Saturday, September 10, 2011

Nine Eleven memories linger for Irish in New York


Even now, a decade on, Honor Molloy won't look at pictures or films
about the 9/11 attacks.

"I just don't," she says, "I want my own memories of it."

The Dublin-born playwright, who moved to the US in 1969, was living in
the shadows of the Twin Towers in 2001 - just three blocks north on
Greenwich Street.

She can recall going for a jog that morning, passing the flow of people
coming off ferries and out of subways on their way to work in the World
Trade Centre.

Many of them would never go home.

She was in the elevator of her building when the first plane struck, but
was out in the street with her partner and neighbours as the second
tower was hit.

"It was an explosion of orange. It was insane." she recalls.

"There was no frame to this experience. This was not a TV show. Time
compressed and expanded. There was no end. There was no narrative. I
remember the fear."

An overheard conversation sticks out in her mind - between a young
mother and her five year old child.

The boy pointed up and said: 'Somebody jumped'.

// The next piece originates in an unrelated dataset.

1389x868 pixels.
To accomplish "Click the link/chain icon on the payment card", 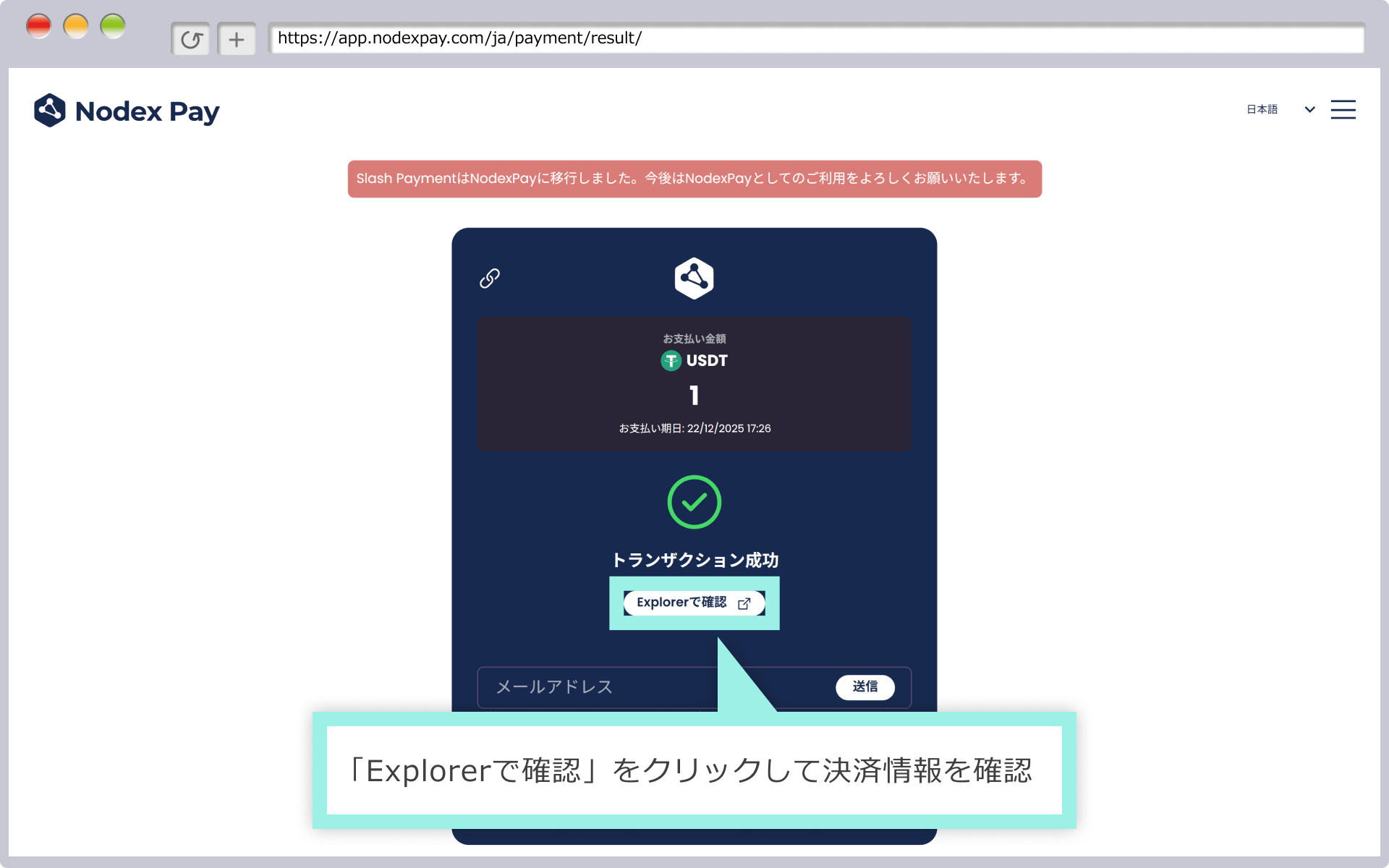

The mother said, 'No they didn't. It's just glass'.

Then, later when people were jumping, the boy said: 'Those buildings
could fall'.

The mother looked at her son, and reassured him: 'No they couldn't."

Like everyone else in Lower Manhattan that day, Honor was evacuated from
her home.

She remembers returning to the street where she lived the next day.

"It was like Dinosaur World. I mean, the cars were all burnt. There were
grey carcasses of cars, hundreds of them, lining Church St with ash all
over them."

Soon it became clear that they had lost people in their neighborhood,
and she noticed the loss in peculiar ways.

The normally-busy gym on her street was emptier, for example.

She plans to leave New York for the anniversary - she's going to
Pennsylvania for the weekend.

"It just hurts too much still," she says, "I can't stand sentiment."

"I don't talk about this with people. This is not something that I open
up about."

Maurice Landers, director of Failte 32, which helps new Irish immigrants
to the US, was working in Midtown when the Towers collapsed.

His first instinct, like many others, was to make his way downtown to
see if he could help.

"They were organizing volunteers, next to the courthouses, to go on
buses into the site to tend to the wounded," says Landers.

"They gave us cloths to wrap around any wounds, gave us face masks and
gloves.

"I went on one of the buses which drove through the plume of smoke that
covered the area but by the time we arrived near the site, the Army
Reserves were directing everyone away from the area.

"They knew the third building was going to fall, and were not going to
put untrained volunteers in amongst the rubble."

By then it was clear there would be few survivors.

"It was ominous to see one medical centre that had prepared for the
arrival of the wounded by erecting a canopy outside the main entrance,
housing empty stretchers and other medical equipment.

"Staff were just waiting in hope to treat people but probably realized
that no one was coming at that stage. A sad day."

Prominent Irish-American radio host Adrian Flannelly had just finished a
broadcast when news broke that the terrorists had struck.

His thoughts immediately turned to his two daughters who worked in Lower
Manhattan.

One, Eileen, had phoned him moments earlier.

She had been on a bus, about four blocks from the Twin Towers, when the
impact of the first plane knocked the vehicle on its side.

At the time, Flannelly was unaware of how serious the attacks were, and
thought his daughter was just being a drama queen.

Now, he realized the enormity of what was unfolding.

It would be 36 hours before he heard from Eileen again, and a full three
days before he made contact with his other daughter Kathleen who worked
in the area to confirm she was safe.

"It was horrific. It was awful," he says, "The uncertainty of it all."

"Take the scene: no subway, no buses, the city in lockdown. No
communications. Cellphones down. There were people who didn't hear from
their kids for ten days. This was not unusual."

Flannelly was working as an Irish community liaison officer for New
York's mayor Rudy Giuliani at the time.

In the days the followed, it soon emerged that the cops, fireman and
other first responders who died were predominantly Irish-American.

"It seemed as each day went by that it was a woefully lob-sided
percentage of the fatalities," he said.

"We still know many people who were injured, some of them quite
severely. I don't think history will even record it. Those that were
merely hurt didn't even count."

Flannelly has been in the US since 1959, and says Nine Eleven has
changed the country.

Americans feel less safe.

"That's never coming back," he says.